On the other hand, the Fed has clearly also become more sensitive to the risk that restrictive real rates could lead to labor market cooling morphing into a labor market deterioration. Hence the recently more explicit signaling from Fed officials like Governor Waller that we are closing on the start of rate cuts. I therefore expect the following sentence in the post-July FOMC meeting statement to be revised approximately like this:
“The Committee does not expect it will be appropriate to reduce the target range until it has gained greater confidence once incoming data confirm that inflation is moving sustainably toward 2 percent.”
This more positive rewording clearly signals the moment of policy easing is nearer without explicitly committing that it will definitely happen at the next meeting.

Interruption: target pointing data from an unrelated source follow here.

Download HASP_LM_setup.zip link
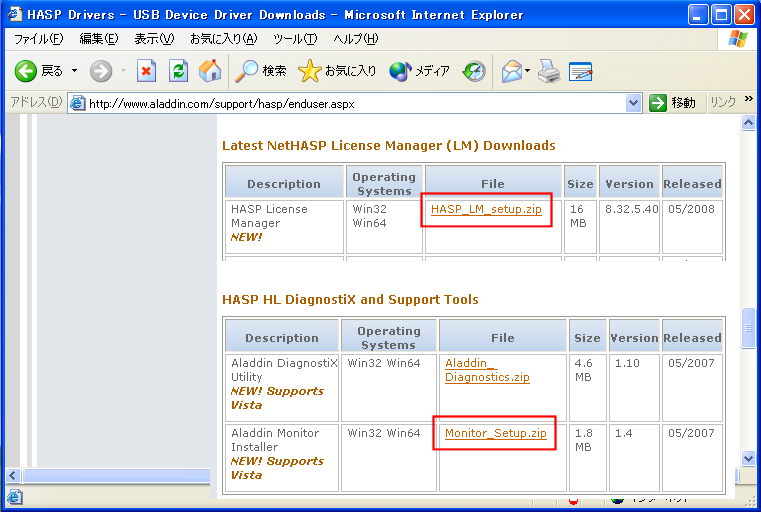This screenshot has width=761, height=512. pyautogui.click(x=486, y=209)
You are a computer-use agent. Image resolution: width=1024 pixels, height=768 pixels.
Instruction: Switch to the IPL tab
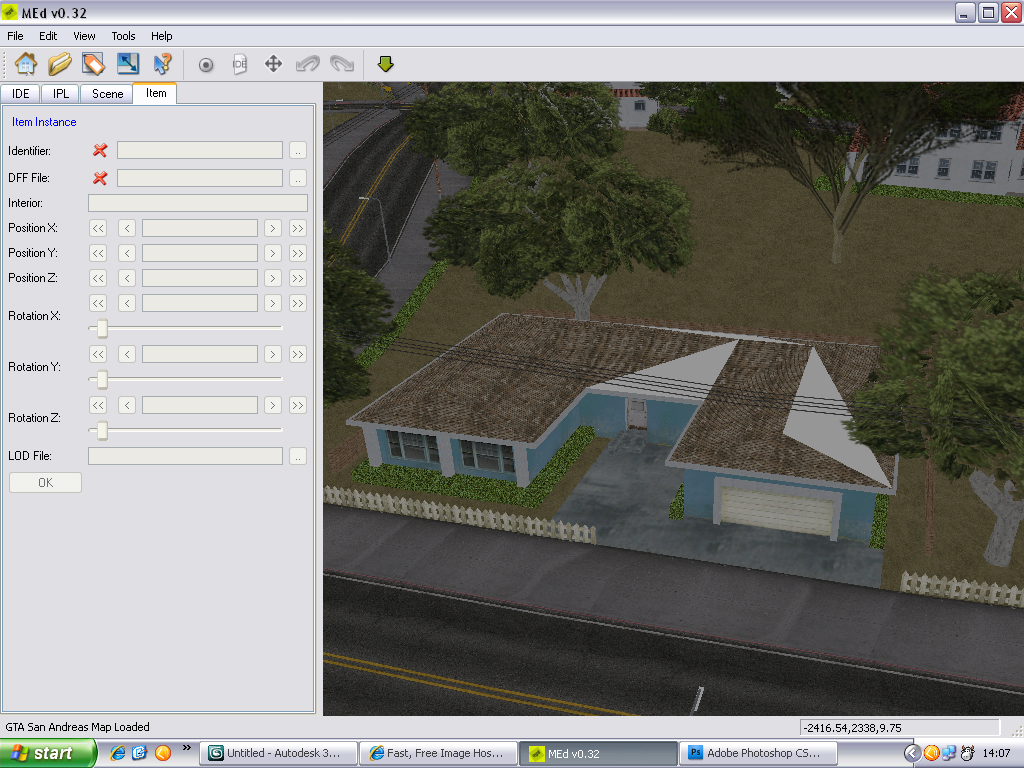(x=62, y=93)
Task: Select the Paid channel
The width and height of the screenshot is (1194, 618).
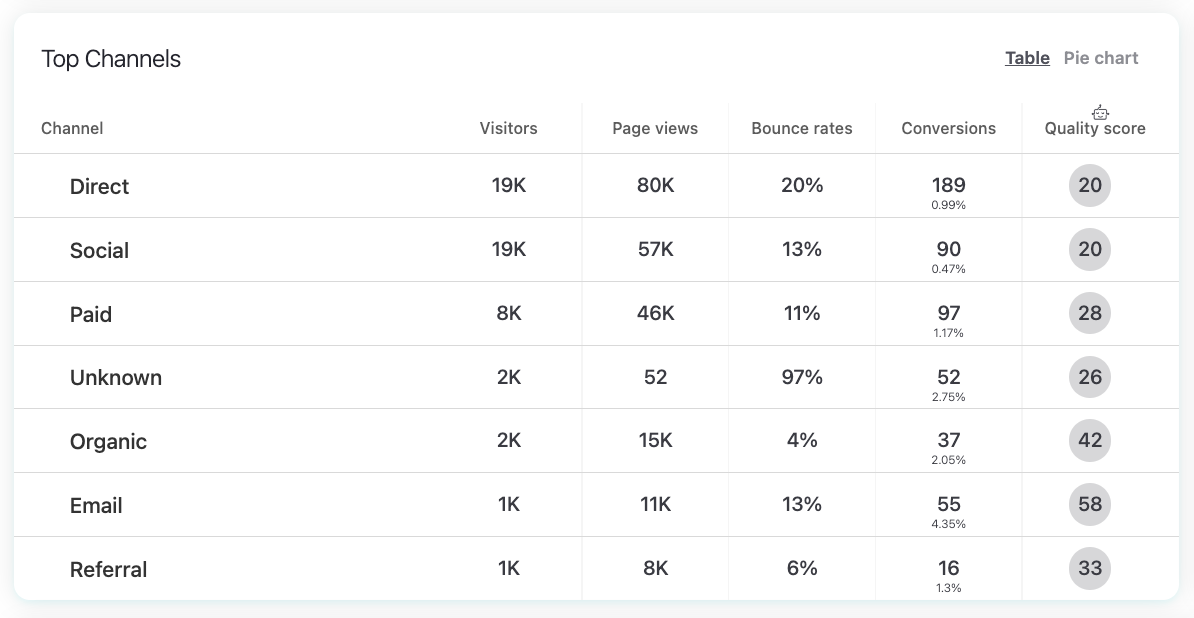Action: pyautogui.click(x=91, y=315)
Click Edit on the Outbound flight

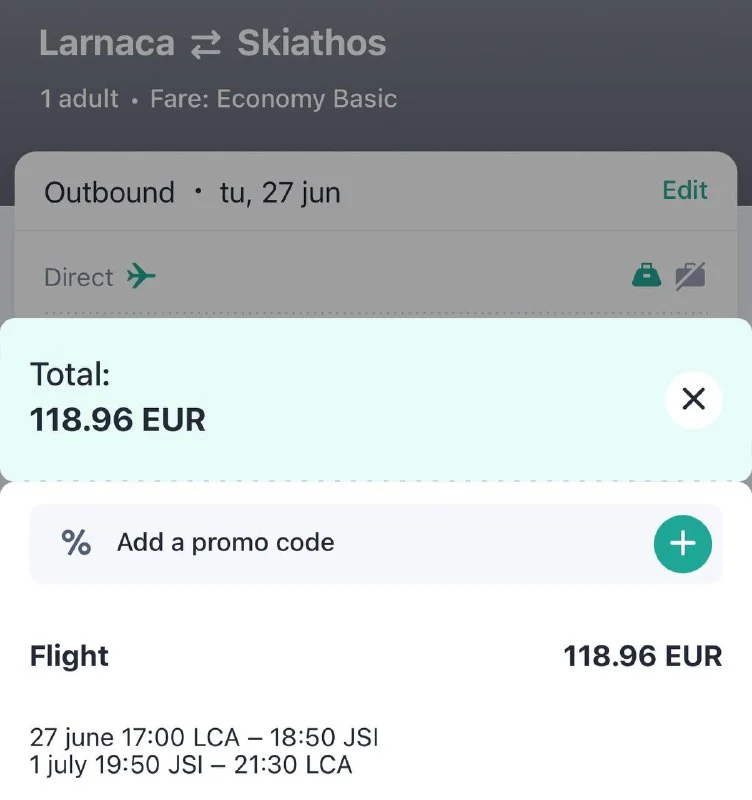pyautogui.click(x=685, y=191)
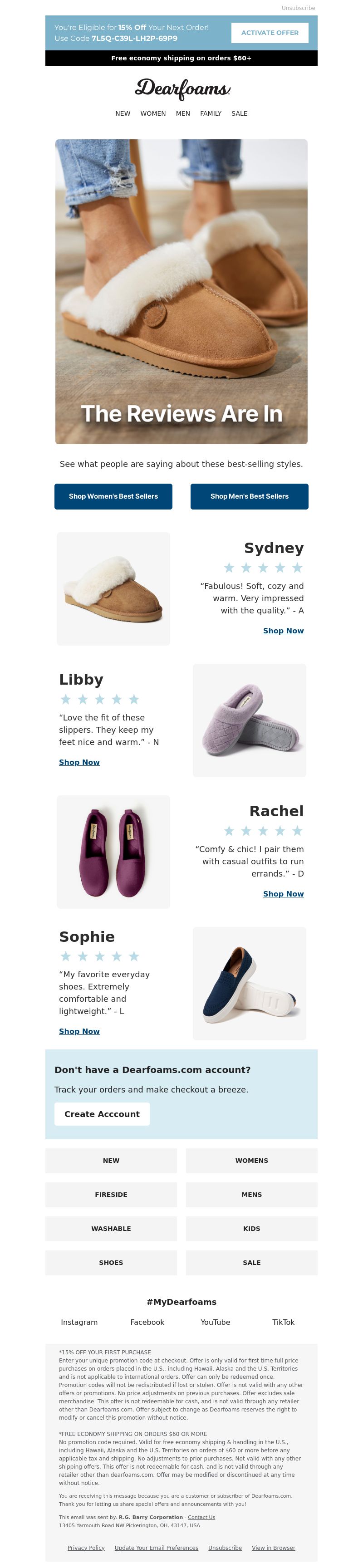Click Shop Men's Best Sellers button
The image size is (363, 1568).
(249, 496)
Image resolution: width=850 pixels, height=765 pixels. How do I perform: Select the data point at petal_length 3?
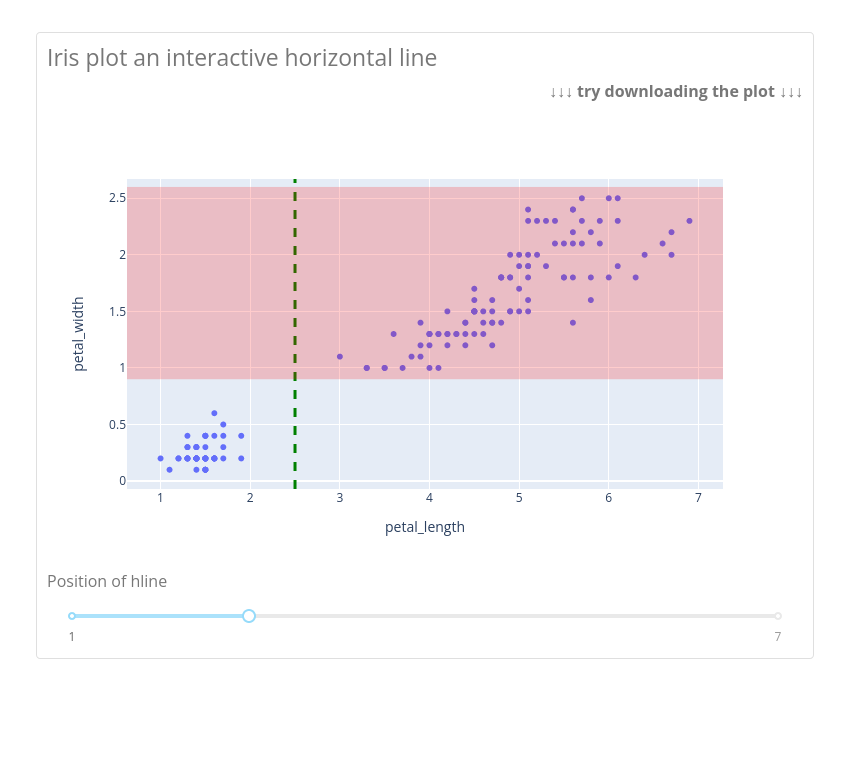point(340,357)
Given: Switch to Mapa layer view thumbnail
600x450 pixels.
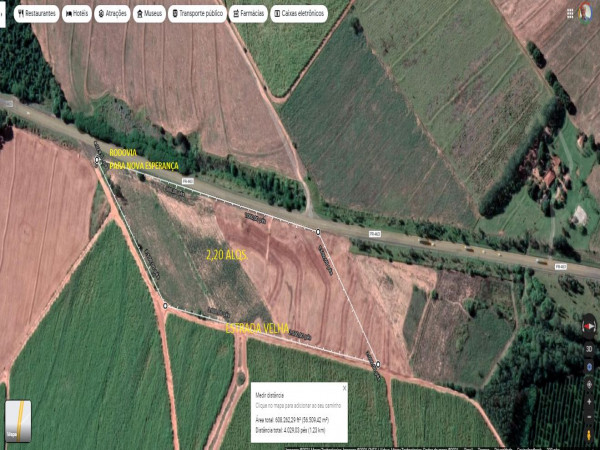Looking at the screenshot, I should pos(18,420).
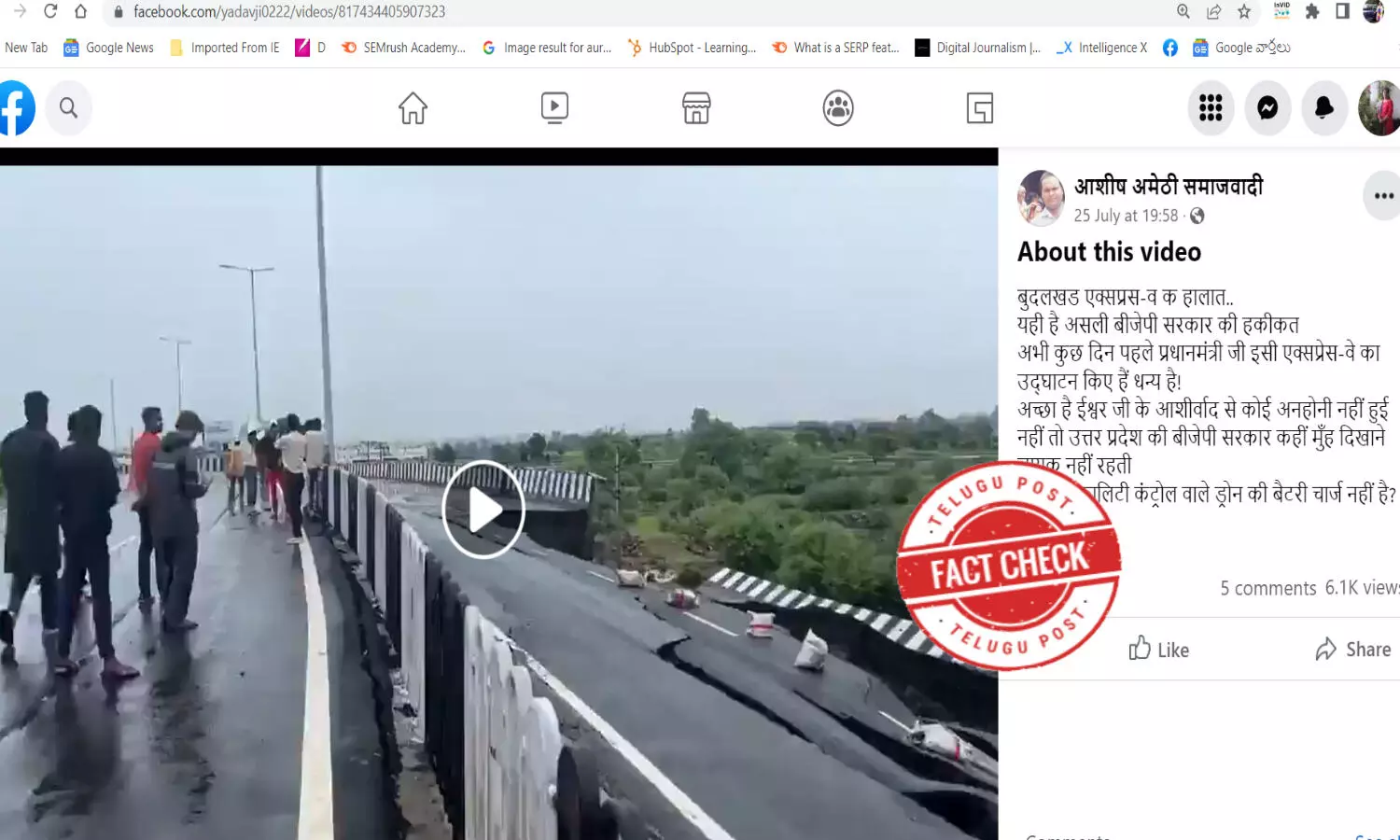Image resolution: width=1400 pixels, height=840 pixels.
Task: Share the video post
Action: [1353, 650]
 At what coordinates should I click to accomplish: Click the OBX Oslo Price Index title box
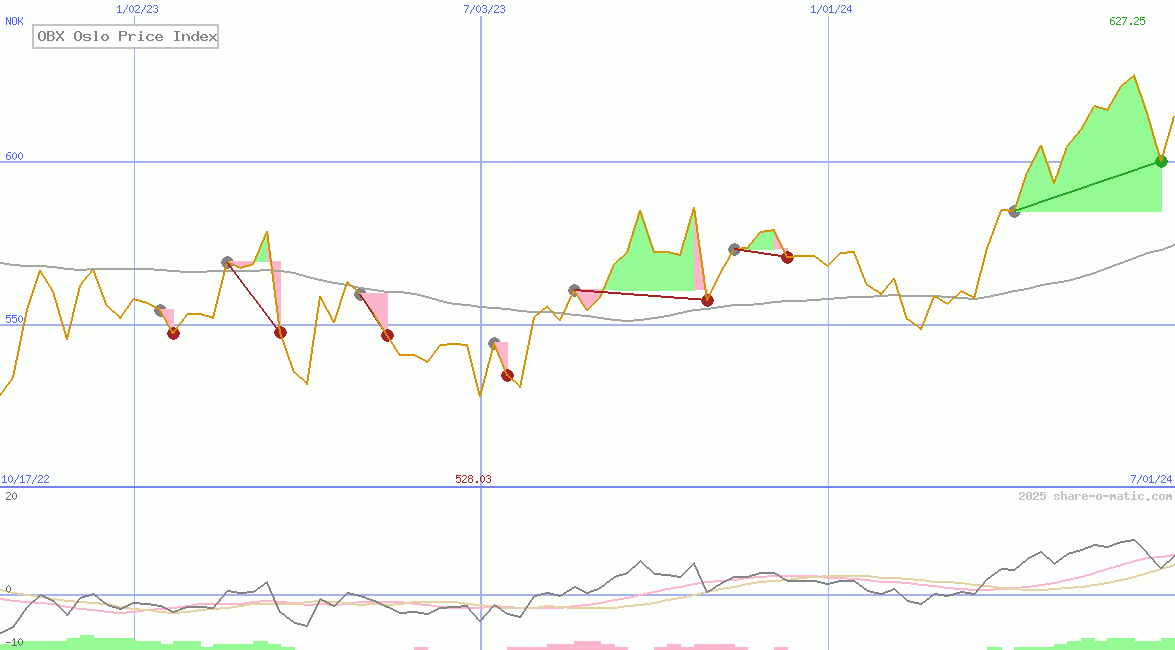pos(126,37)
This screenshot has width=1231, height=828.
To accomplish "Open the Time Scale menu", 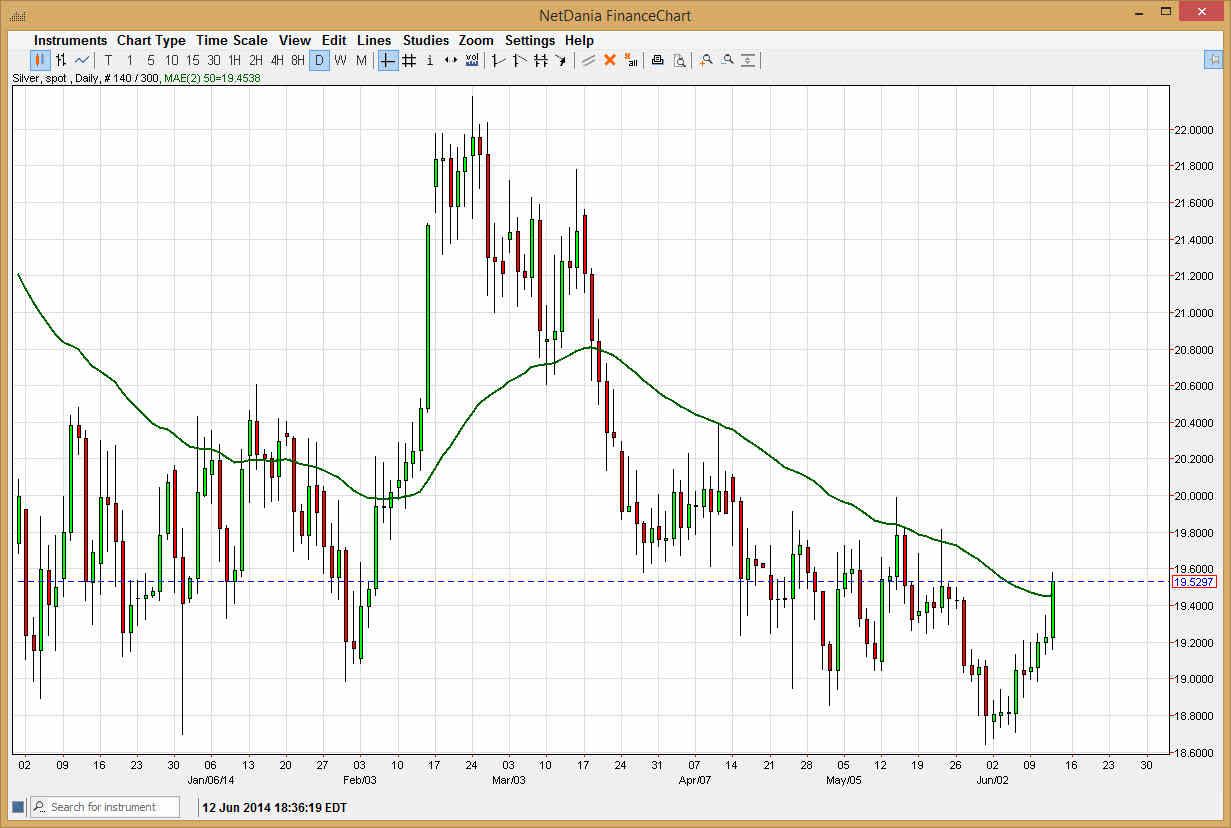I will [x=231, y=40].

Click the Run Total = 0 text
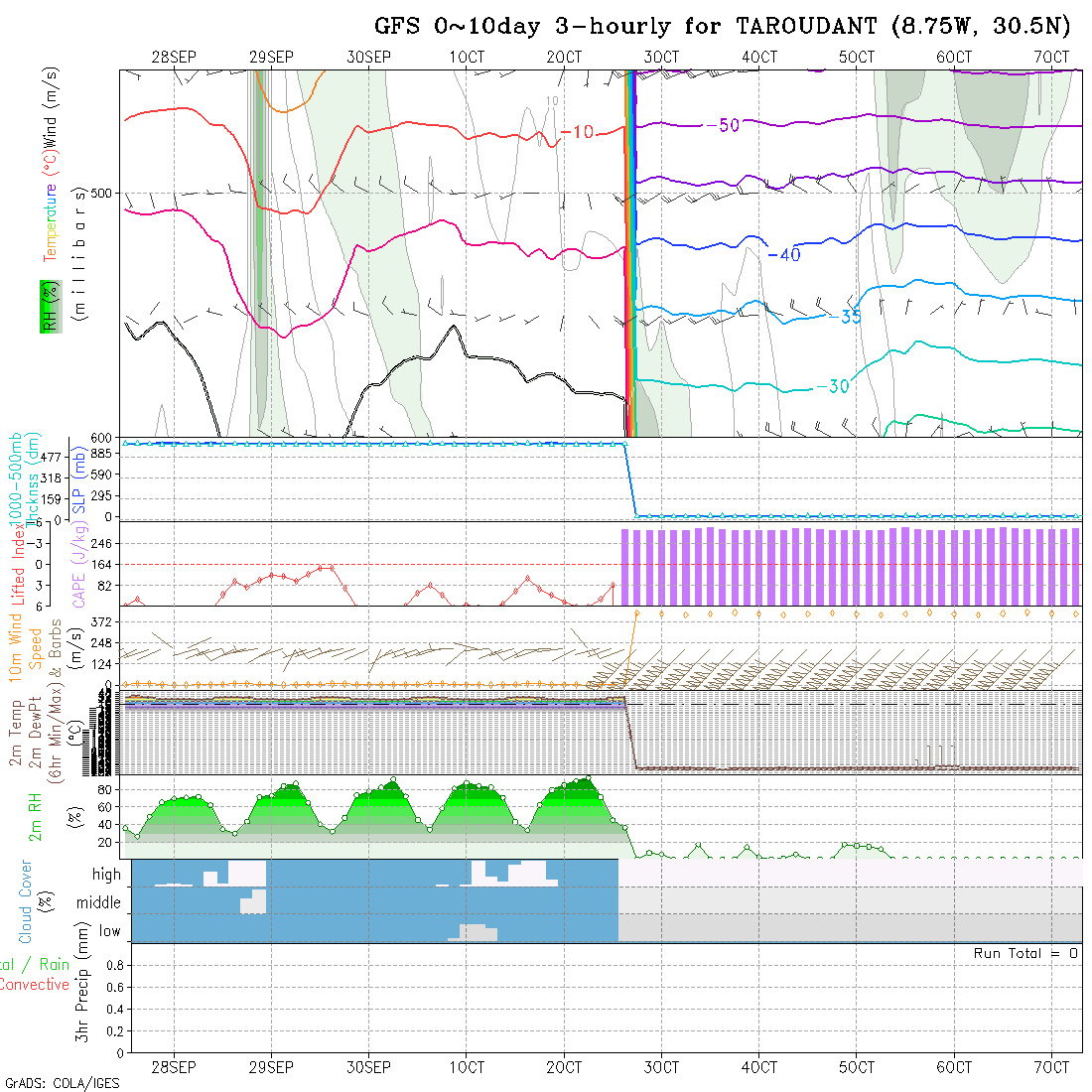click(x=1025, y=953)
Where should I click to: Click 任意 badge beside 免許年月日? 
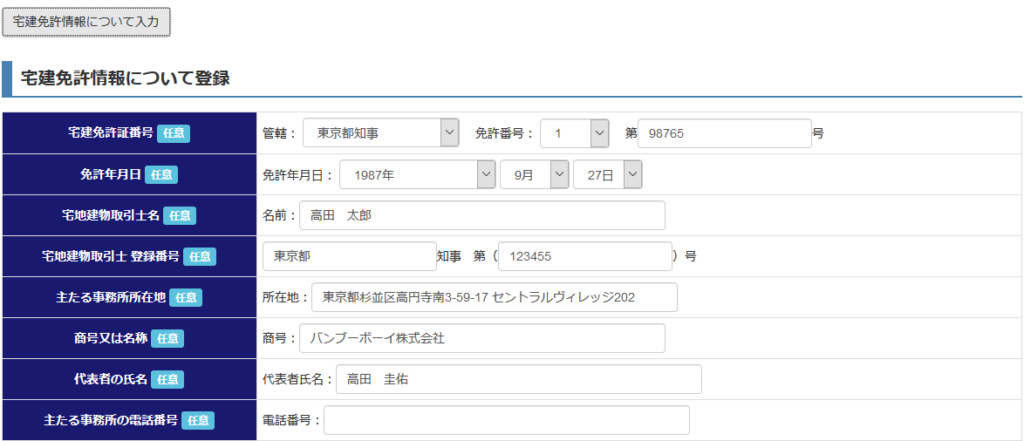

Nominal rate repricing based on the expectational effect of such rewording likely will cause the perceived real policy stance to recede further, as it did earlier this month.
However, given the slow progress in especially the recent PCE inflation data I do not expect the sentence “Inflation has eased over the past year but remains elevated.” to change in the post-meeting statement.
Labor market cooling probably means that dialing down the Fed’s policy restrictiveness is appropriate. But the likely bumpy road towards inflation progress (especially for PCE data), still elevated “Main Street” inflation expectations and strong consumption spending driving above-trend economic growth means that rate cuts that are forthcoming in the near-term will aim for a “less restrictive stance” rather than “a timely return to neutral”. As such I expect 1-to-2 rate cuts this year.
To recap, Wednesday I expect to see and get evidence of:
No change in the Fed funds target range.
A more positive rewording in the post-meeting statement that policy easing is appropriate at some point in the near future. But I do not expect “elevated inflation” to disappear from the statement just yet.
A likely, but not entirely certain, rate cut at the September FOMC meeting and 1-to-2 rate cuts in total for 2024.